KINGMAN - An attorney for polygamist sect leader Warren Steed Jeffs filed a motion Wednesday in Mohave County Superior Court to suppress evidence obtained in an April search of Jeffs' Texas compound.

Jeffs, 52, is charged in Mohave County with two counts of sexual conduct with a minor involving an underage girl between May 1 and June 30, 2002 and between Aug. 15 and Sept. 15, 2002. The second case also charges him with two counts of sexual conduct with a minor involving another underage girl on Aug. 31, 2003 and in September 2003.

Conn previously dismissed four counts of incest filed against the defendant. Jeffs, the convicted prophet of the Colorado City-based sect, was convicted in 2007 in St. George, Utah on two counts of rape as an accomplice and was sentenced in November to 10 years in a Utah prison. He also faces on charges in Texas.
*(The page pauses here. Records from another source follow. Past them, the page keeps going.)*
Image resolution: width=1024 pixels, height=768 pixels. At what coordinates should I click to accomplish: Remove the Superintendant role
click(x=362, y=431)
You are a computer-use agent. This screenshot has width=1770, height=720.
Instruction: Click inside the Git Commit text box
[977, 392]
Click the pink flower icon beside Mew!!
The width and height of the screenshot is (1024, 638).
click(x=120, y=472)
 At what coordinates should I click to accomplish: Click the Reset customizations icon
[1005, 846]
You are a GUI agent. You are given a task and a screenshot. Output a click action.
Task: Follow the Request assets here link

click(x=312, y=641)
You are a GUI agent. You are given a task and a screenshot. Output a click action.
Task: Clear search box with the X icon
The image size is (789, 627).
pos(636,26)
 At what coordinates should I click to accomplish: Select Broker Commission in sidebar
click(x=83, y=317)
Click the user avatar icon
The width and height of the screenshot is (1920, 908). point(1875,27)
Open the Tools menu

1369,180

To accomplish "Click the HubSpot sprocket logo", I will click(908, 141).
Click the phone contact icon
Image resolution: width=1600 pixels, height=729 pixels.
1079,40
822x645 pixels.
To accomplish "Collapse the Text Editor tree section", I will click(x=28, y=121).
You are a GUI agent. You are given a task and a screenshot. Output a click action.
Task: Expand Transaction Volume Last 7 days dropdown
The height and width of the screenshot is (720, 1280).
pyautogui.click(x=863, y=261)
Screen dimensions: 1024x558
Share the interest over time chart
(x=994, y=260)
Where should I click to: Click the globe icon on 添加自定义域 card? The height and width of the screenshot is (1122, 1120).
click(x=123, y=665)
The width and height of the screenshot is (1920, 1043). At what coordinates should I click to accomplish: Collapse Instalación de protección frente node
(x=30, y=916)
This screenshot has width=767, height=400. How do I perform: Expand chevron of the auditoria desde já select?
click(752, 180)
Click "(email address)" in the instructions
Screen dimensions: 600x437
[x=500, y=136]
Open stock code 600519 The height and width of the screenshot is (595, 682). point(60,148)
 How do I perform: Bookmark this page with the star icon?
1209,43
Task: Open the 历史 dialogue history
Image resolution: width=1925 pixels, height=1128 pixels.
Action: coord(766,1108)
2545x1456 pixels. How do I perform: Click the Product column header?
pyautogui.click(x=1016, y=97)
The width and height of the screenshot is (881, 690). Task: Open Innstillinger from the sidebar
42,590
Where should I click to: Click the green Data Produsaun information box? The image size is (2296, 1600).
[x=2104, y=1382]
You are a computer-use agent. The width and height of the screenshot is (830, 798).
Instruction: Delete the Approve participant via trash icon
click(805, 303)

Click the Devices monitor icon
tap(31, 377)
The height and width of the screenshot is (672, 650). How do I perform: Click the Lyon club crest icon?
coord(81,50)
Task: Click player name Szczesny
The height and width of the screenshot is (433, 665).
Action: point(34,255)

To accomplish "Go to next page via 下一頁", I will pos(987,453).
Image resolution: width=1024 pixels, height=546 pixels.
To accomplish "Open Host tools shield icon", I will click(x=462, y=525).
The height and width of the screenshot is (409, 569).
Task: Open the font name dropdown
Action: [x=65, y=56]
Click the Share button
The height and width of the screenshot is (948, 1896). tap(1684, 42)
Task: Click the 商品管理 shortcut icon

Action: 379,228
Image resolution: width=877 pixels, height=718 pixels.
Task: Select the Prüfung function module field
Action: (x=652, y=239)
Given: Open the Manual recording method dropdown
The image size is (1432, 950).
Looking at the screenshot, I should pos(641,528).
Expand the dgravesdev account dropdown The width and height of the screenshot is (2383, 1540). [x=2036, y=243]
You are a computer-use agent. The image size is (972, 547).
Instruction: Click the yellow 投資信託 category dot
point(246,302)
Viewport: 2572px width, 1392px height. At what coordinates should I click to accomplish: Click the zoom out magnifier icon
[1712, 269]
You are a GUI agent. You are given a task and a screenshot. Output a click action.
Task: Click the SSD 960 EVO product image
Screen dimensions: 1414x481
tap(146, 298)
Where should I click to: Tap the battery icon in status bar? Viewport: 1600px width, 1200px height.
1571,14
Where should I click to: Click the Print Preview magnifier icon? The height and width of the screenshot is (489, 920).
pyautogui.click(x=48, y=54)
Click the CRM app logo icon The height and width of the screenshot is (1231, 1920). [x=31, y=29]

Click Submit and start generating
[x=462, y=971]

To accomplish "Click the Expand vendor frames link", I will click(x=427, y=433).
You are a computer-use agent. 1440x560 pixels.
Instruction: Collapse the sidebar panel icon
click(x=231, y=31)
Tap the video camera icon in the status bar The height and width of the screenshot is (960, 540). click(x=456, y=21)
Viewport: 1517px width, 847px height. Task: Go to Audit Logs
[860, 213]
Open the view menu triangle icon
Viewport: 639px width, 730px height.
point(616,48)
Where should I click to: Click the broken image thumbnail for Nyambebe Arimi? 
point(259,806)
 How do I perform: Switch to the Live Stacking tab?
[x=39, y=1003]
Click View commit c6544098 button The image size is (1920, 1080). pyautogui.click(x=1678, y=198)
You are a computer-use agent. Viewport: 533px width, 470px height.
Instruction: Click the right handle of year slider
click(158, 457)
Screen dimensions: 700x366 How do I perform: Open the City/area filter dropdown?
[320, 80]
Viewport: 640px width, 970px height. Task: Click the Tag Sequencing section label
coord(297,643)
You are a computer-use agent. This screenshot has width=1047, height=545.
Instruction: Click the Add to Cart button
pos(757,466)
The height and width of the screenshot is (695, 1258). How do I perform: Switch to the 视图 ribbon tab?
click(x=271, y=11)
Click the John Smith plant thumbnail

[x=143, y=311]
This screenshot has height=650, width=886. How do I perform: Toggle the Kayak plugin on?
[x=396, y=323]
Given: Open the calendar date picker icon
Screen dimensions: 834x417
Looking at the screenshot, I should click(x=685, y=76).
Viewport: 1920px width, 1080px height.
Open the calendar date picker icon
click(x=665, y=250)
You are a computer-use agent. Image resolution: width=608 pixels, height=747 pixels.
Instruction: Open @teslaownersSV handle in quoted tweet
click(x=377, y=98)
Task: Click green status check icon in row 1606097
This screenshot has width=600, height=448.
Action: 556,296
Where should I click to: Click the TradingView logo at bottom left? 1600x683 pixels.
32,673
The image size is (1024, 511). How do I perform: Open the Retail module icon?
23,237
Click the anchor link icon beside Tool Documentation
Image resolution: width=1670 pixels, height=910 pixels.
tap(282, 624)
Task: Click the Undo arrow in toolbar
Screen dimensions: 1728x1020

The attorney, Mike Piccarreta, filed a motion to suppress evidence found in April at the Fundamentalist Church of Jesus Christ of Latter-Day Saints’ compound in Eldorado, Texas. The motion claims that law enforcement officers applied for a warrant for church member Dale Barlow, who they believed was at the compound. Officers even talked to Barlow who was on probation in Arizona and living in Colorado City. During the raid, officers seized 468 children and invaded and seized sacred religious records, Piccarreta said.

When applying for a second warrant, officers already knew that Barlow was in Arizona and that they withheld from the judge in Texas that the alleged child in danger had not been located after three days of searching. Piccarreta claims the phone call about the endangered child that triggered the Texas raid was a hoax and officers used the hoax to obtain a warrant to search each house at the compound.

"The number of constitutional errors involved in this search leads one to conclude that Texas law enforcement simply did not care whether it violated the Constitution or the impact of illicit behavior on other people," the motion states.

Mohave County investigator Gary Engels, Arizona Assistant Attorney General Tim Linnins and Arizona law enforcement officers also spent time in Texas with illegally seized items and documents, the motion also states.

Mohave County Superior Court Judge Steven Conn will rule on the motion. The judge has not yet set another hearing to argue this or other motions and possibley set a trial date.